Historias de dolor y esperanza
Otra narración es la de Miguel Bordones. Horas después del sismo, se acercó al Centro Venezolano Argentino en busca de apoyo y relató a Clarín la búsqueda de su sobrina Samara Noemí, de 13 años, quien había desaparecido. Un día después llegó la peor noticia. “La encontraron sin vida. Fue devastador porque nunca recibimos ayuda. Mi hermano y algunos sobrinos entraron ellos mismos entre los escombros para buscarla. Me dicen que aún hay más de 15 fallecidos sin rescatar”, contó.
Wendy, quien reside en Argentina desde hace ocho años, también aguarda noticias sobre su familia: “En el derrumbe estaban mi prima Bárbara Venales y su hija Kathara, de 13 años. A mi sobrina la encontraron y fue trasladada al hospital, pero desconocemos su estado actual. No hay señales de mi prima. El último en hablar con ella fue un vecino a quien invitó a pasar la tarde, pero no pudo llegar”, relató.

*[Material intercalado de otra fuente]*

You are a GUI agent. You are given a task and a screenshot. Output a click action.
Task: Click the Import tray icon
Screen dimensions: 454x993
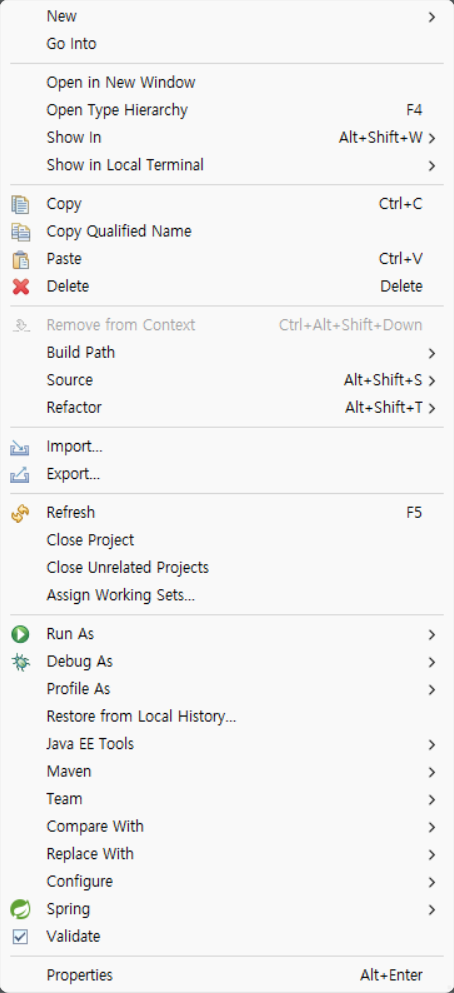[x=20, y=448]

A esos casos se añade otra petición que ha comenzado a circular en redes sociales: la de Andrés Elián Navarro Blanco, un niño de 11 años hallado entre los escombros del Urbanismo Caribe, en La Guaira. Tras confirmarse la muerte de su madre y quedarse sin tutor, las organizaciones buscan localizar a su padre, Flemig Navarro, quien se encuentra en Argentina.
Solidaridad ante la adversidad
Helen Nadales, quien ha vivido en Buenos Aires durante ocho años, pasó varias horas sin poder comunicarse con su hija debido a los cortes eléctricos y de telecomunicaciones. “Al principio no sabía nada de ella. Es desesperante. Luego contestó y está bien, pero tengo amigos desaparecidos. Hay quienes han salido de edificios dañados y otros que siguen intentando encontrar a sus hijos. Además, tengo un amigo entrañable con quien aún no hemos podido contactarnos”, compartió.

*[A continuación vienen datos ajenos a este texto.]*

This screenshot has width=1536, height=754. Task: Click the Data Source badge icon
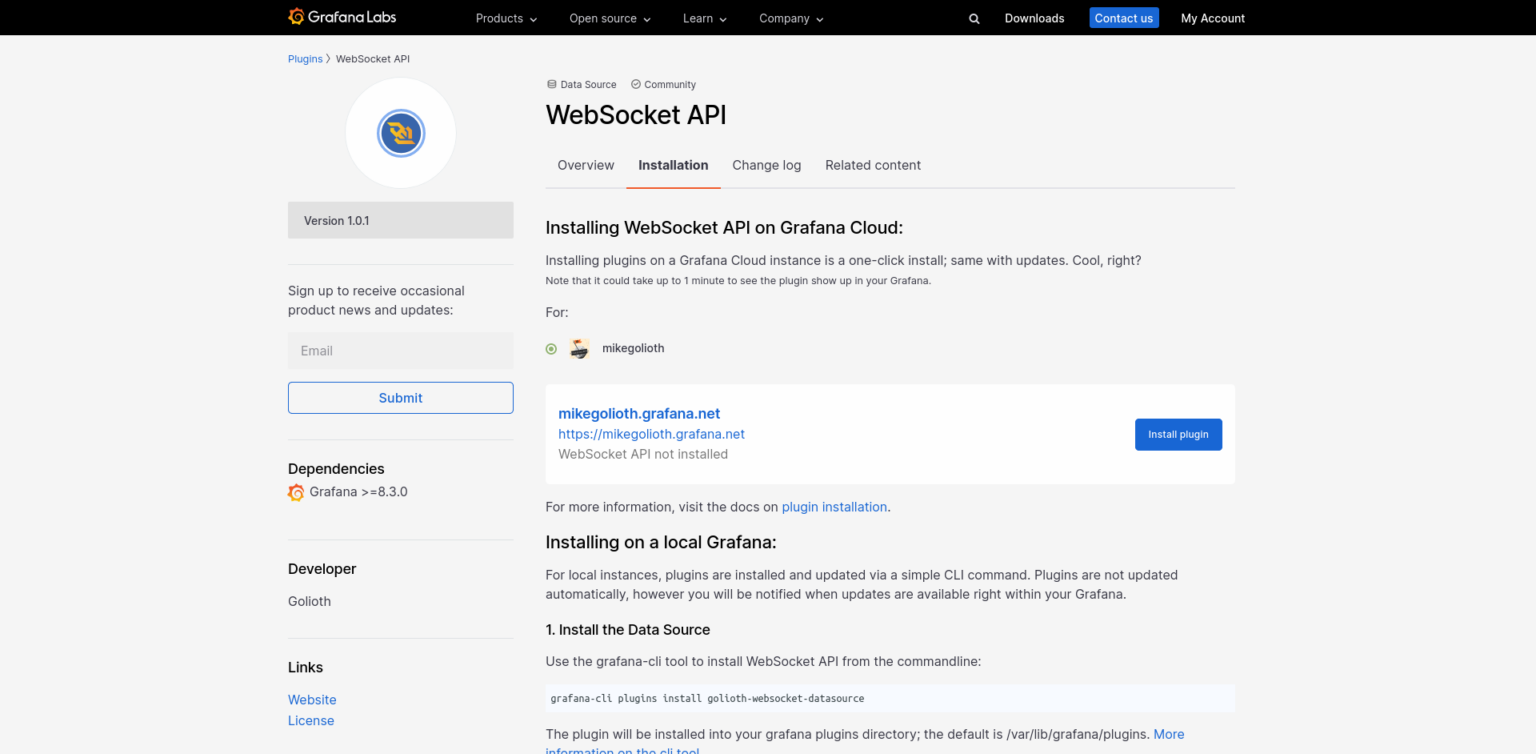coord(550,84)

Mientras las labores de rescate prosiguen en La Guaira, decenas de construcciones han colapsado y las autoridades tienen desplegados equipos de emergencia. La comunidad venezolana en Argentina sigue atentamente cada actualización, con la esperanza de que las listas de sobrevivientes aumenten y de que aquellos que permanecen desaparecidos sean encontrados con vida.